Défense de la langue française   


Embarquement sur la frégate anti-sous-marine Latouche- Tréville

24 août 2008 – 28 août 2008

JOURNAL DE BORD


Les Plumiers d’or 2008

Anne-Claire BILLAULT
Alban CLAUDE
Hermine DE LA GIRAUDIERE
François DE MARESCHAL
Constance DE MONTGROS
Anne-Claire DU CHAZAUD
Océane RICHARD
Jean-François MICHALCZYK
Benoît STEMLER
Nicolas TON THAT

DIMANCHE 24 AOÛT (soleil, mer calme)
Après avoir fait connaissance avec leur accompagnateur, Jean-Pierre Rouard, les huit premiers lauréats, arrivés à la gare SNCF de Brest par train ou bien par voiture, ont dû se résoudre à quitter leur famille. Quelques minutes plus tard, notre petit groupe est arrivé au port militaire de Brest où nous avons pu considérer l’ampleur de la frégate Latouche-Tréville. Là, l’aspirant Roze nous a menés, quatre par quatre, jusqu’à nos postes, dans lesquels nous avons déposé nos valises. Ensuite, l’aspirant Roze nous a fait visiter les lieux en nous indiquant des astuces pour se repérer dans l’imposant bâtiment de guerre. Cette visite était d’autant plus intéressante qu’aucun d’entre nous n’avait encore eu l’occasion de visiter un navire de la Marine nationale.
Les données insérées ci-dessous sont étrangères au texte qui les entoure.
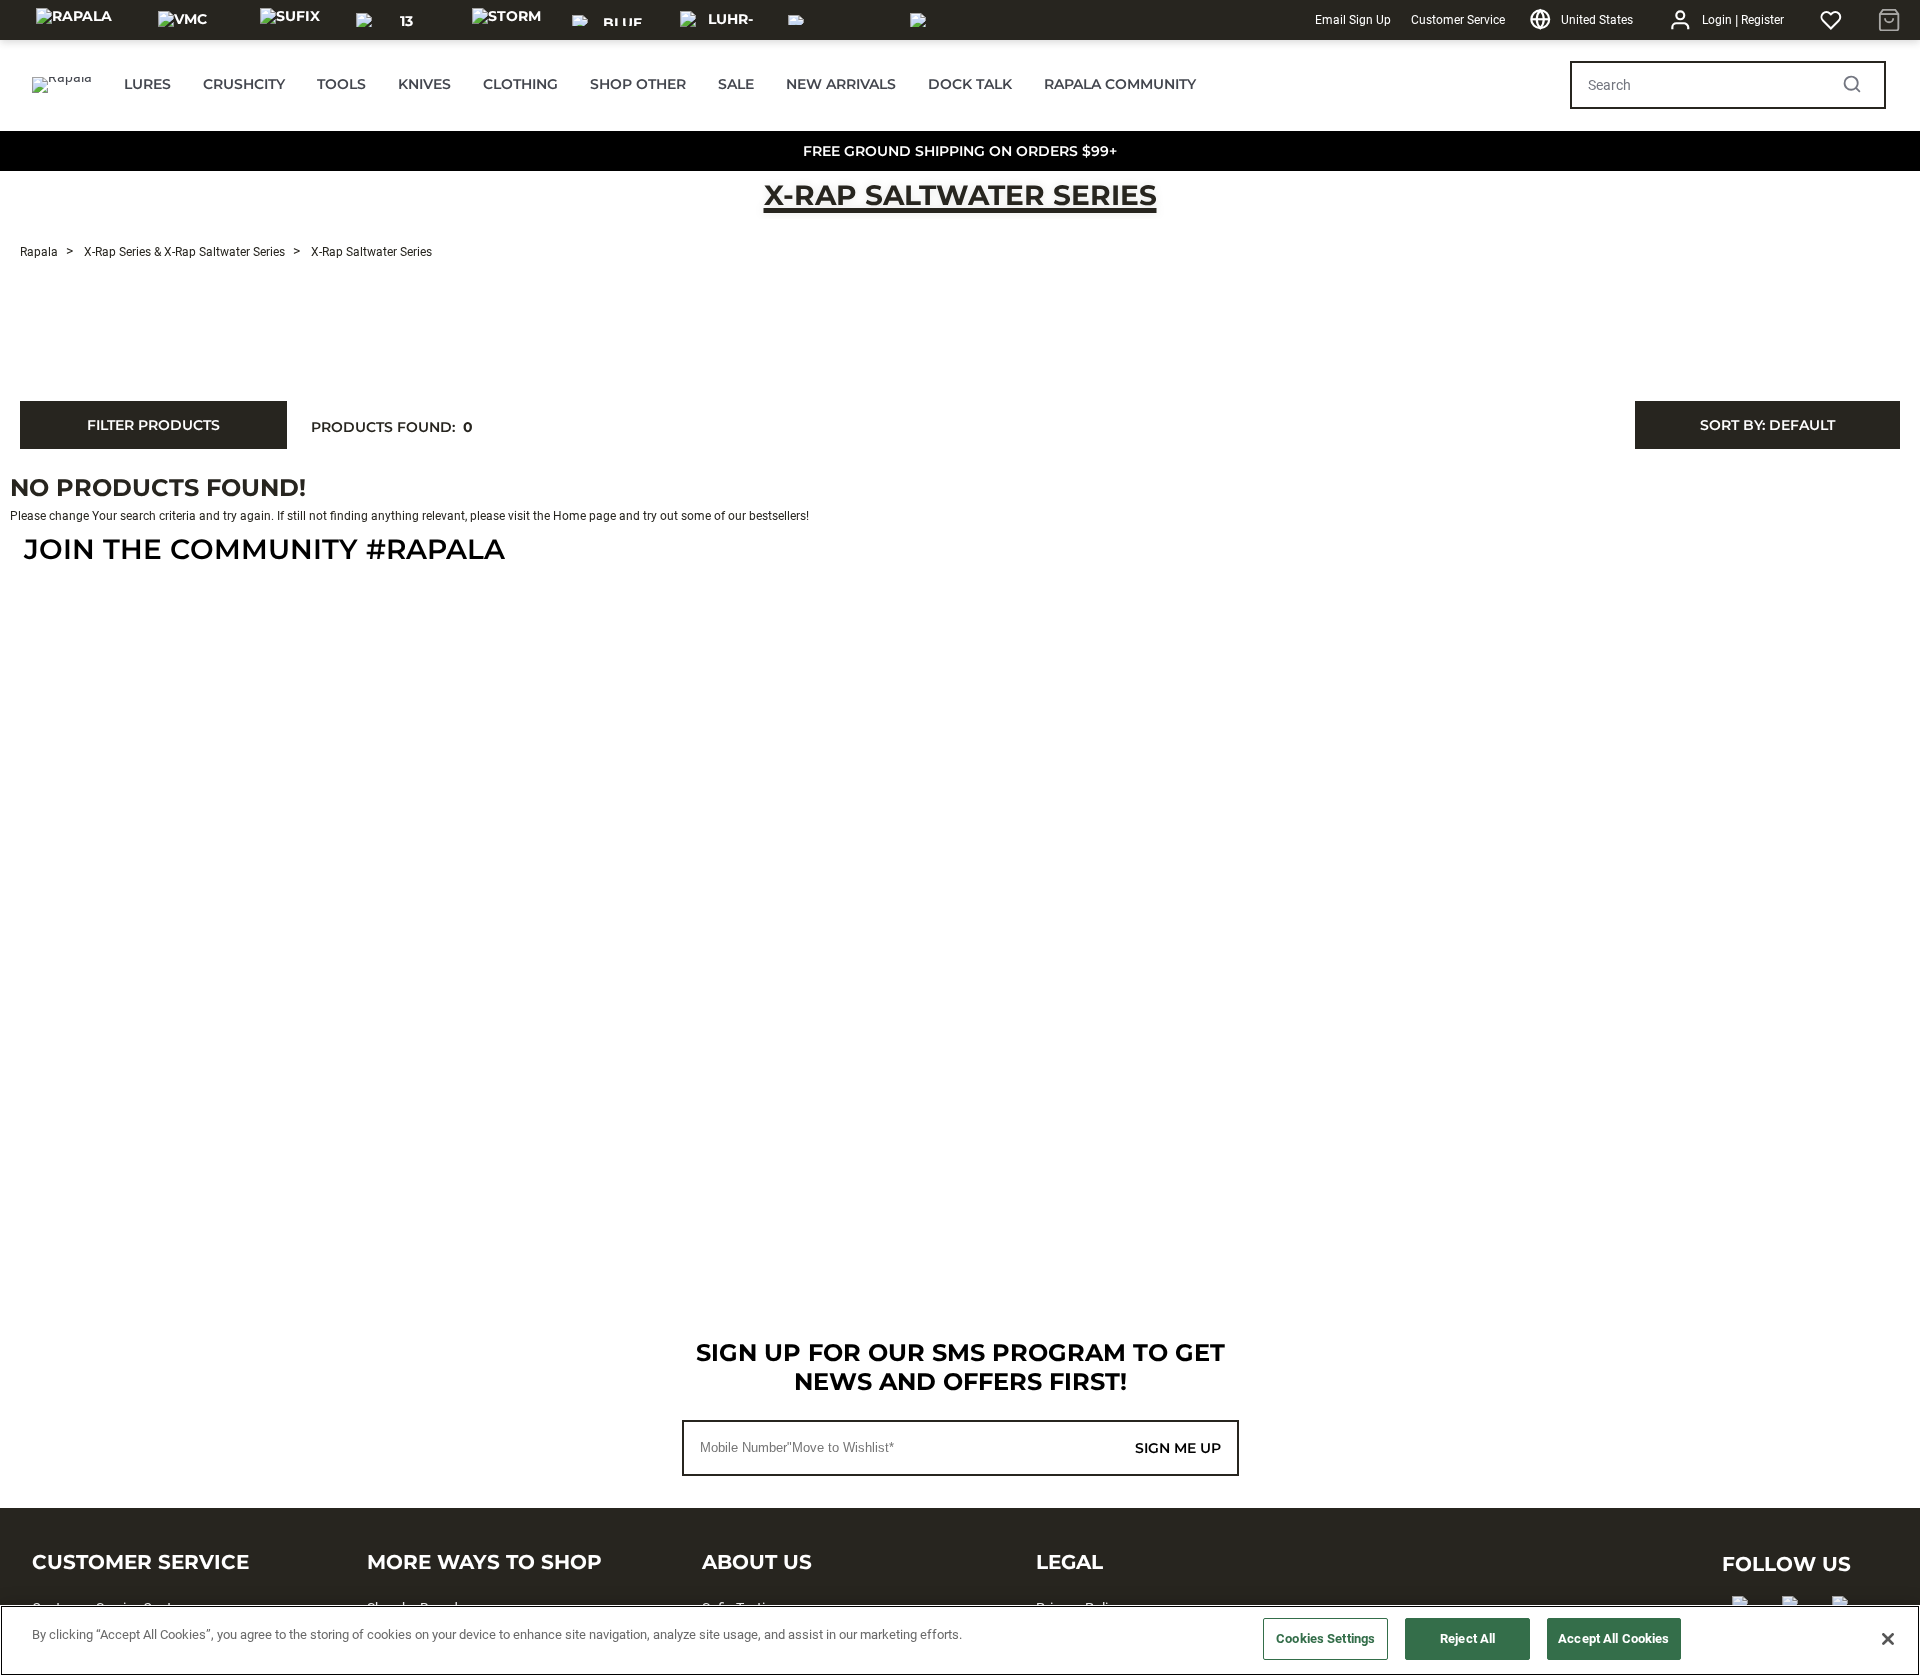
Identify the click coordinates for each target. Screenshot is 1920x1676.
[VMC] (182, 20)
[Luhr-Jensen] (722, 20)
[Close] (1888, 1639)
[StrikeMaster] (966, 20)
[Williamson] (837, 20)
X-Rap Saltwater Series (960, 195)
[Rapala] (74, 20)
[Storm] (506, 20)
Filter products (153, 425)
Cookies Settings (1325, 1638)
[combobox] (1767, 425)
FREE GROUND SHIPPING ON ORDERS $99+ (960, 151)
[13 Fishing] (398, 20)
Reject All (1467, 1638)
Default (1767, 425)
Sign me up (1178, 1448)
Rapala (39, 252)
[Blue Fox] (614, 20)
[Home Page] (62, 85)
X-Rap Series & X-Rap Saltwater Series (183, 252)
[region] (960, 1640)
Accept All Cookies (1613, 1638)
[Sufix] (290, 20)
Après quelques parties de cartes acharnées avec les marins du poste, garçons comme filles ont regagné leurs couchettes pour la première nuit à bord.

LUNDI 25 AOÛT (très nuageux, mer calme)
Ce matin-là, à 6 heures, Jean-Pierre Rouard s’est levé pour aller chercher les deux derniers arrivants à la gare SNCF de Brest. Pendant ce temps, les autres, réveillés, ont pris leur premier petit-déjeuner à bord. Puis, nous sommes tous montés sur la passerelle pour assister à l’appareillage, qui a eu lieu à 9 heures. Pendant les premières heures, nous avons tous pu goûter aux joies du mal de mer. À midi pile, nous sommes descendus à la cafétéria pour le déjeuner, où nous avons fait la rencontre de quelques marins. Après ce fameux déjeuner, certains ont joué aux cartes pendant que les autres faisaient une sieste pour oublier pendant quelques instants leur envie de vomir. En fin d’après-midi, l’aspirant Roze nous a distribué un questionnaire sur la frégate, à remplir avant 16 h 30, le lendemain. Chacun a commencé à mener son enquête avant le dîner.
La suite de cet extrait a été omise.